The article was written by Jonathan Lampe
DarkReading.com, June 13, 2013
CVE was mentioned in a June 13, 2013 article entitled "Don't Take Vulnerability Counts At Face Value" on DarkReading.com about unreliable vulnerability data and statistics. The article is a preview of a briefing entitled "Buying into the Bias: Why Vulnerability Statistics Suck" by Open Source Vulnerability Database (OSVDB) content manager Brian Martin and MITRE CVE Technical Lead Steve Christey currently scheduled for presentation on July 31, 2013 at Black Hat Briefings 2013.
CVE is mentioned in a section about the impact of the uncertainty in vulnerability statistics, when the author states: "A major source of confusion is the wide range of flaw counts. Recent reports from Sourcefire and Symantec, for example, were based on vulnerabilities tallied from the National Vulnerability Database and its collection of flaws that have a Common Vulnerability and Exposures (CVE) identifier. Thus, the two reports had very similar numbers: 5,281 and 5,291, respectively. On the other hand, the Open-Source Vulnerability Database (OSVDB) seeks out a large number of additional vulnerability reports and posts the highest bug counts -- 9,184 for 2012, 75 percent higher than that reported by Sourcefire. Other vendors that have their own sources of vulnerability data typically land between the two extremes. Hewlett-Packard's Zero-Day Initiative, which buys information on serious software security issues, claimed to have found 8,137."
The article also quotes Steve Christey, who states: "At the very least, it is important that people understand the limitations of the data that [is] being used and be able to read reports based on that data with a sufficient dose of skepticism."
The article was written by Robert Lemos.
Network World, May 28, 2013
CVE, Trusted Automated eXchange of Indicator Information (TAXII™), and Structured Threat Information Expression (STIX™) are mentioned in a May 28, 2013 article entitled "Feds Take A Leadership Role Toward Self-Defending Networks: Push for standards, continuous monitoring, and security automation may encourage industry and commercial sector collaboration and support" on NetworkWorld.com.

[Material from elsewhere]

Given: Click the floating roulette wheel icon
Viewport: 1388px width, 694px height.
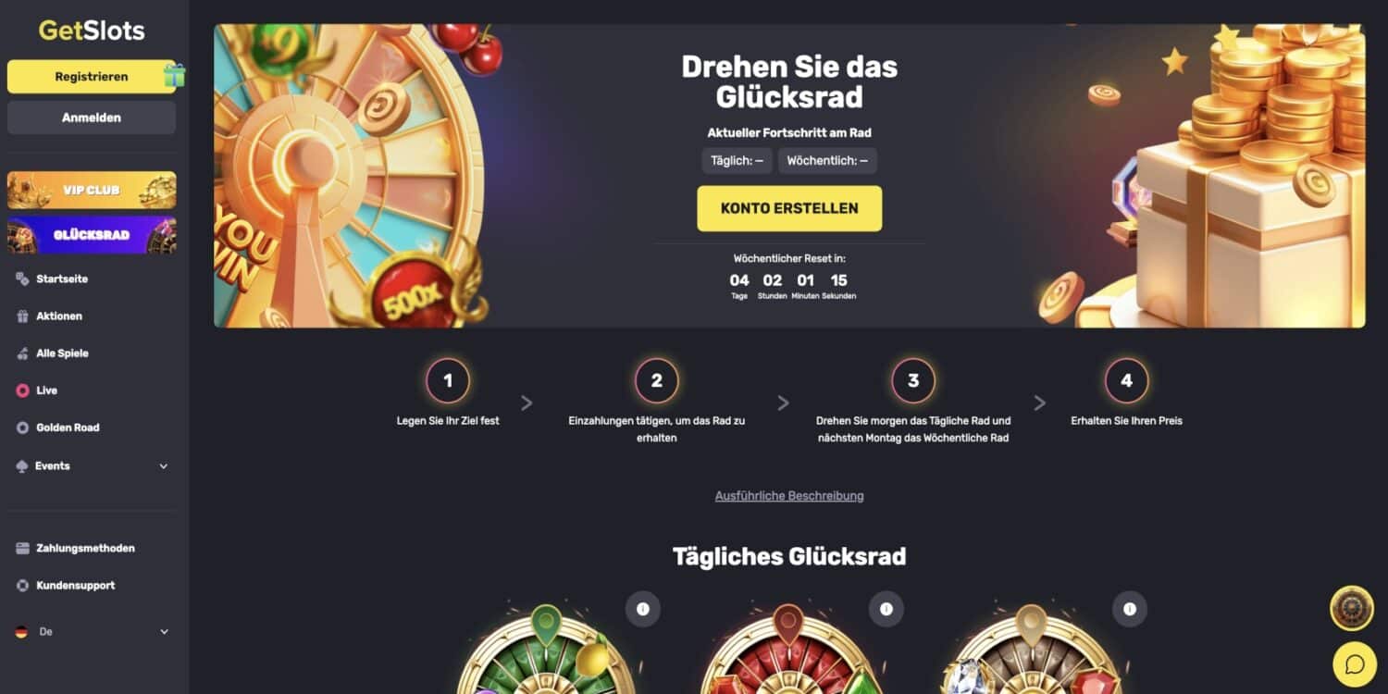Looking at the screenshot, I should [1352, 608].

CVE, TAXII, and STIX are mentioned with regards to standards when the author discusses what he says are the three steps that are needed to realize "self-defending networks," including embracing standards, continuous monitoring, and acceptance of security automation: "Embracing standards. The secure cyber ecosystem concept is built on top of the Secure Content Automation Protocol (SCAP) leveraging a number of standards like Common Vulnerabilities and Exposures (CVE, Common Configuration Enumeration (CCE), and Common Platform Enumeration (CPE). These provide a foundation on the vulnerability and configuration side but self-defending networks need standard data formats and transport protocols for threats like the MITRE Trusted Automated eXchange of Indicator Information (TAXII) and Structured Threat Information eXpression (STIX). It's likely that some of the Trusted Computing Group (TCG) standards for chain-of-trust, platform authentication, and data exchange will also come into play."
The author concludes the article by stating: "It's nice to see that the Federal government recognizes this and is willing to push for technology innovation and change. This effort has the potential to bear fruit if the Feds can build security community awareness and push vendors and the commercial market to join the effort."